**REQUIREMENT**
Which lines in the data below contain the string "button"? Show each one.
** Opening GIVEN ENTRIES block **
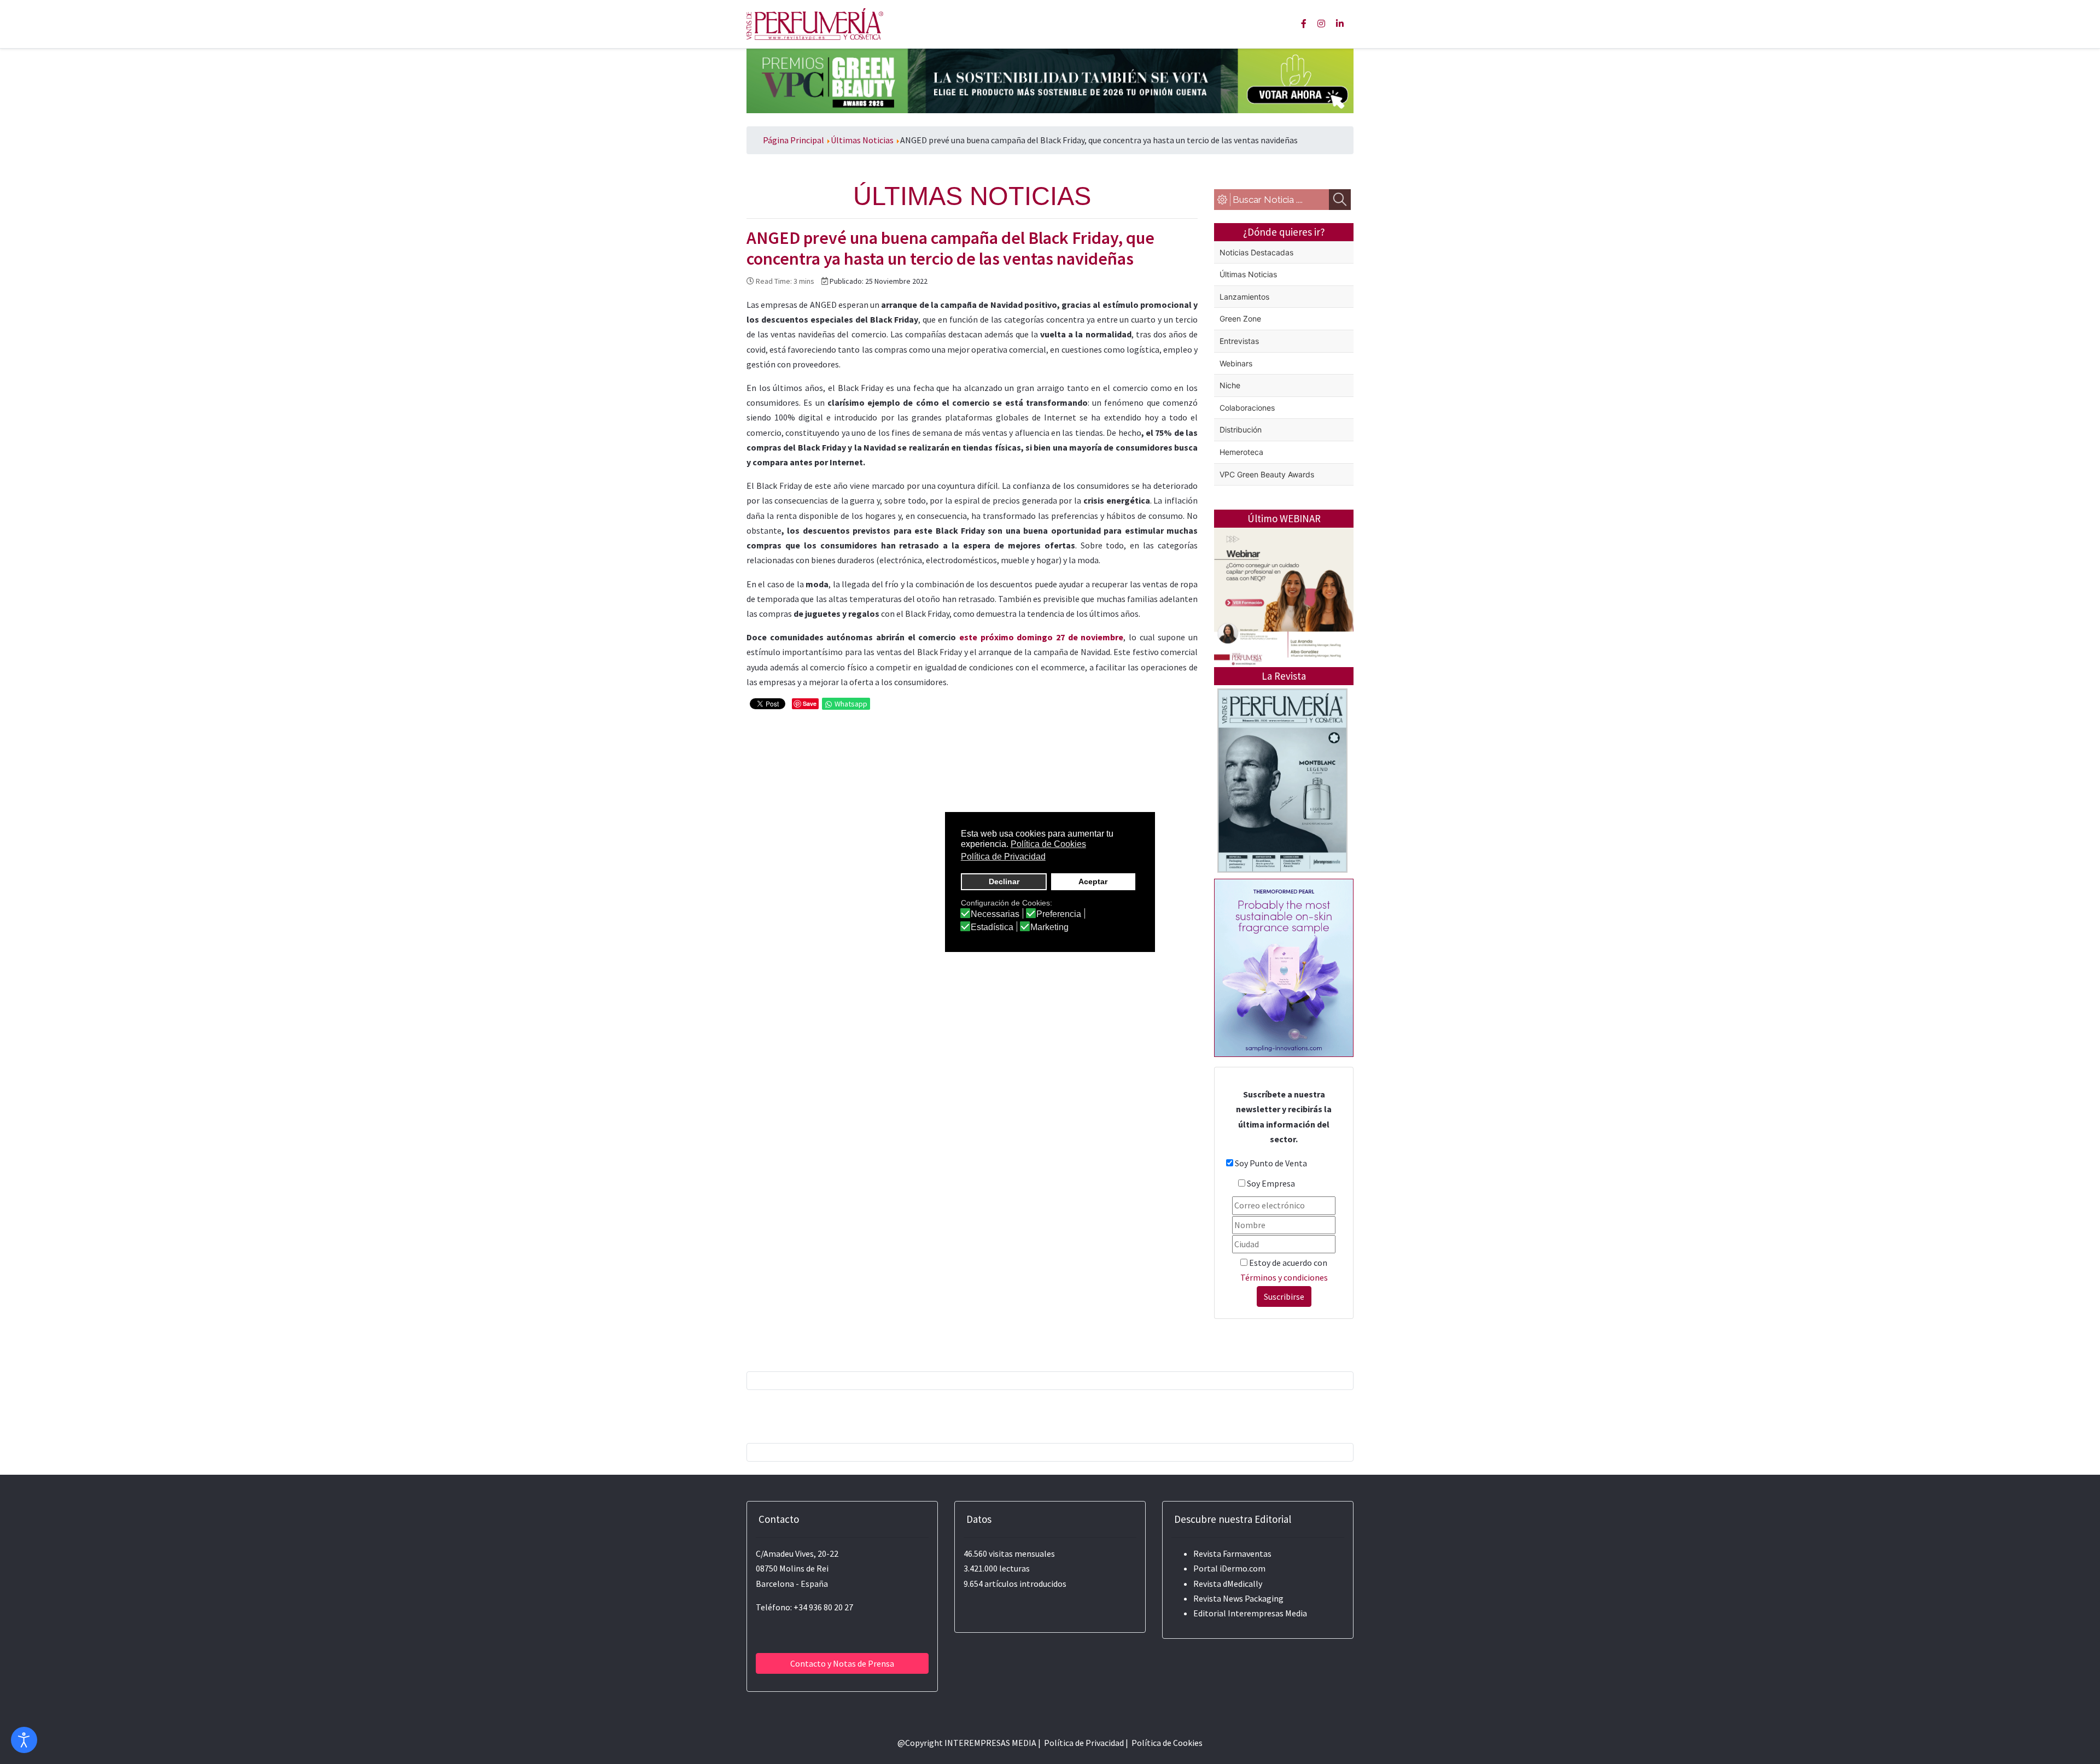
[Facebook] (1303, 23)
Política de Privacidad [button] (1003, 856)
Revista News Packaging (1238, 1598)
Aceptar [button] (1092, 881)
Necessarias (995, 914)
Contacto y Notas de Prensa (842, 1663)
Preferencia (1058, 914)
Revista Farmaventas (1232, 1553)
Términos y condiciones (1284, 1277)
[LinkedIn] (1340, 23)
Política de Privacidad (1084, 1742)
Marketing (1049, 927)
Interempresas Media (1267, 1613)
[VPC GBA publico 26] (1050, 79)
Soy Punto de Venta (1271, 1163)
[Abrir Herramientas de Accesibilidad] (24, 1740)
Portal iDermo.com (1229, 1568)
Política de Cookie (1165, 1742)
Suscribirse (1284, 1296)
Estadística (992, 927)
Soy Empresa (1271, 1183)
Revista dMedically (1227, 1583)
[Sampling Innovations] (1284, 966)
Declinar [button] (1004, 881)
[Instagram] (1321, 23)
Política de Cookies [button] (1048, 844)
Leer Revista (1282, 824)
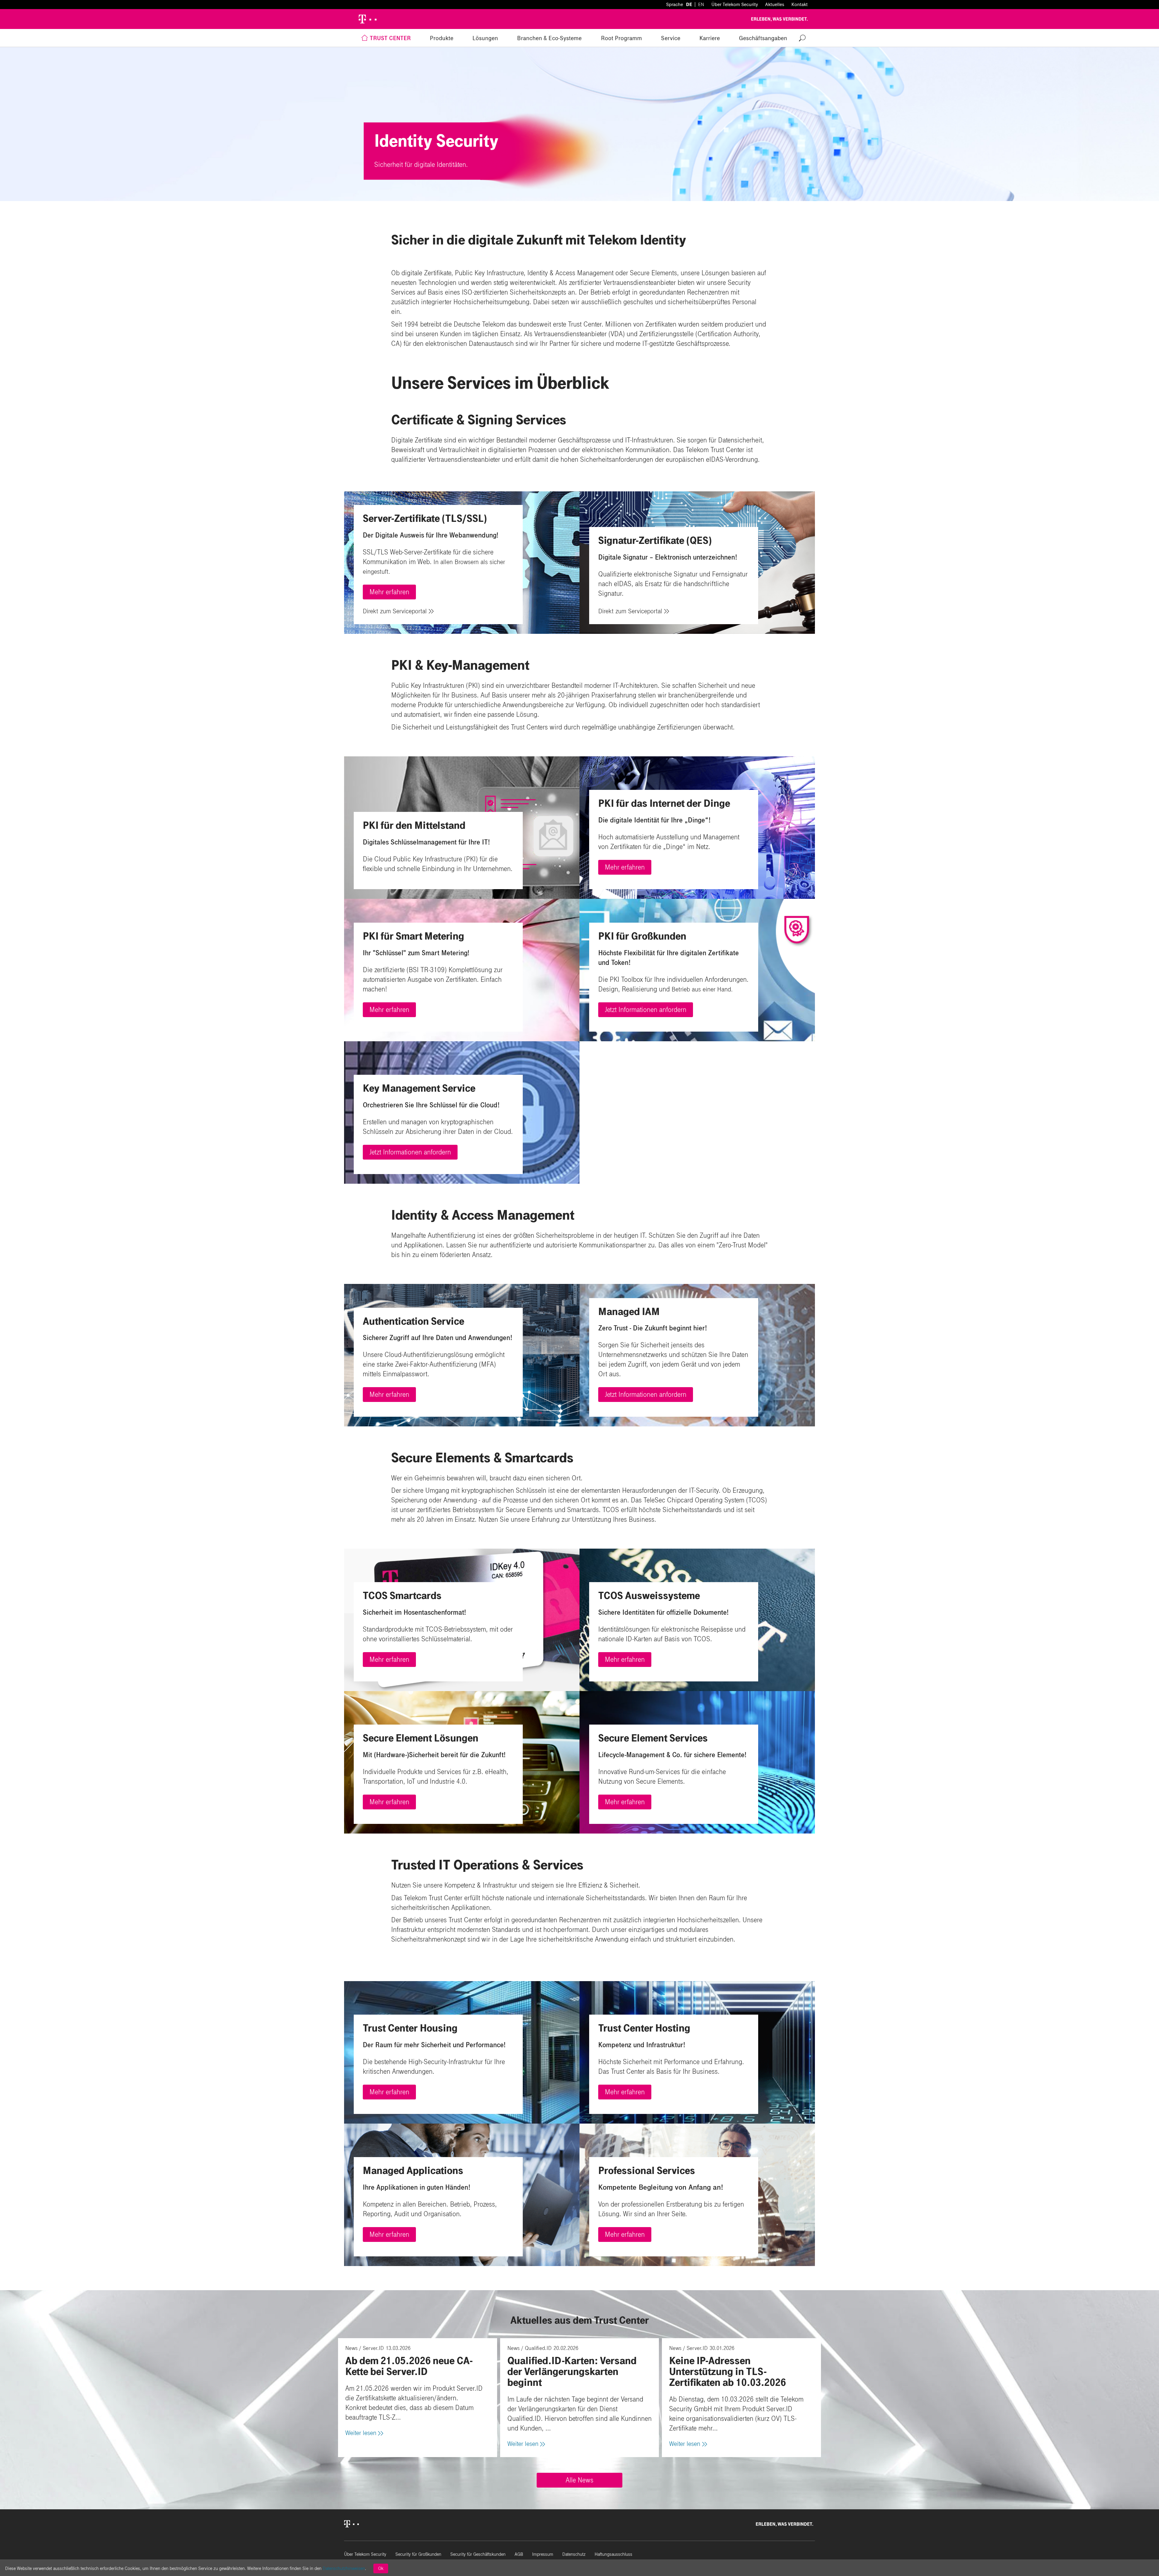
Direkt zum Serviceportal (395, 611)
** Closing GIVEN ENTRIES block **
**EXERCISE ANSWER**
Política de Privacidad [button] (1003, 856)
Aceptar [button] (1092, 881)
Declinar [button] (1004, 881)
Política de Cookies [button] (1048, 844)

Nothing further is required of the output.